Parliamo di cosa accade sul palco
Ho avuto la sfacciataggine di riportare Fantozzi a teatro… Paolo Villaggio è stato un grande autore di se stesso e tra le pieghe della sua scrittura i personaggi diventano creature: io ho preso spunto da Fantozzi per sviluppare tanti argomenti come tentacoli. Quando Fantozzi porta Mariangela al concorso di “Bimbi belli”, Paolo pensò nella scrittura, a “Bellissima” di Visconti, dove una madre per amore porta la sua balbettante bambina a un concorso cinematografico… Un parallelo tra i due episodi, recitando quel monologo della madre. Oppure la Silvani sempre desiderosa di amplessi incontra un uomo omosessuale: “Ah che disgrazia ho conosciuto un uomo diverso”, lui le risponde “Stupida nana bassa, non sono io il diverso, ma sono gli altri che sono troppo uguali”. Sono orgogliosissima di questa frase. E lui continua dicendo: “Io sono giacca e tulle, io sono giacca e seta, io sono giacca e piume”. E parte la canzone sulla diversità scritta per me da Emanuele Belloni. Il modo orrendo di aver interpretato questo aggettivo allontana il vero senso dell’umanità. La Silvani è invece una donna sola e per piacere a se stessa si fa una “romanella”, una plastica, che le è costata “cinque pippi” e per avere questi cinque milioni da Fantozzi si inventa la gravidanza “Ma è tre anni che non ci vediamo” “Eh Fantozzi, lei è vecchio e ha il seme lento”. La Silvani è tessuto connettivo per lo spettacolo. Poi la Bianchina, il pianoforte rosso, una piccola scrivania dove sono appoggiati quattro racconti scritti da Paolo.
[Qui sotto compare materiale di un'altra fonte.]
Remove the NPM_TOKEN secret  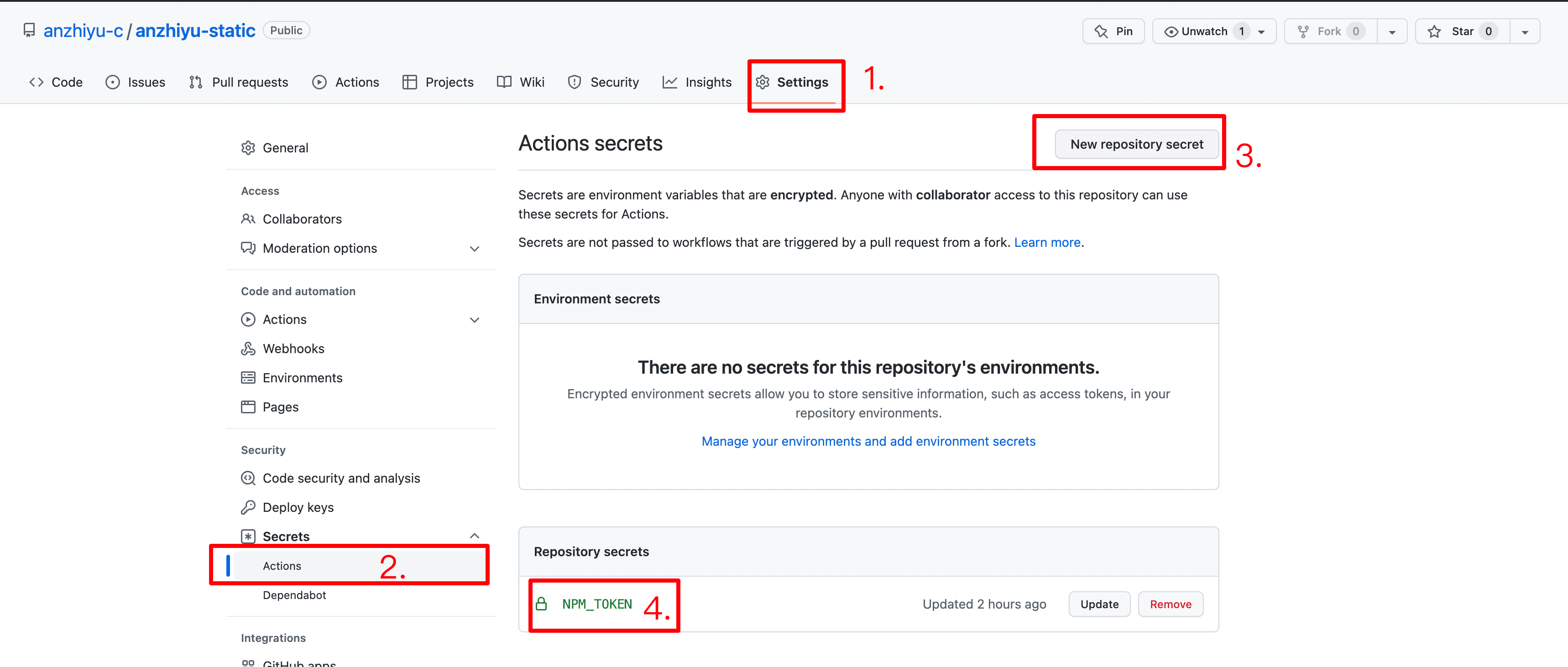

L’ultimo rimane un capitolo magico e lunare, in cui Fantozzi incontra Paolo Villaggio.
Ci racconta quando ha mandato a quel paese Fellini
Quando ero piccola, ora sono giovane - io trovo ignobile che certi giornalisti mettano per iscritto l’età, tutti lo sanno - ma, scherzi a parte, mi cimentavo anche nel doppiaggio, purtroppo con grande dolore, perché c’era il rapporto voce-volto. Il doppiaggio che mi è piaciuto di più è stato in “Senti chi parla 2”. Qualche volta Oreste Lionello mi accompagnava alla CVD, e lì Fellini portò “Roma”. Il regista mi disse “Signorina, provi a doppiare queste signore di 90 anni”. “Mi scusi, io ho una voce da ventenne, non posso entrare nei palpiti di una signora anziana”. Nulla. “Ci riprovi”. E alla fine: “Signorina Mezzamauro” “Ahi”. “Lei non è capace”. E io allora “Signor Felloni, in famiglia lei ha una attrice più vecchia di me e allora la faccia fare a lei la voce”. Ho sbattuto la porta e me ne sono andata.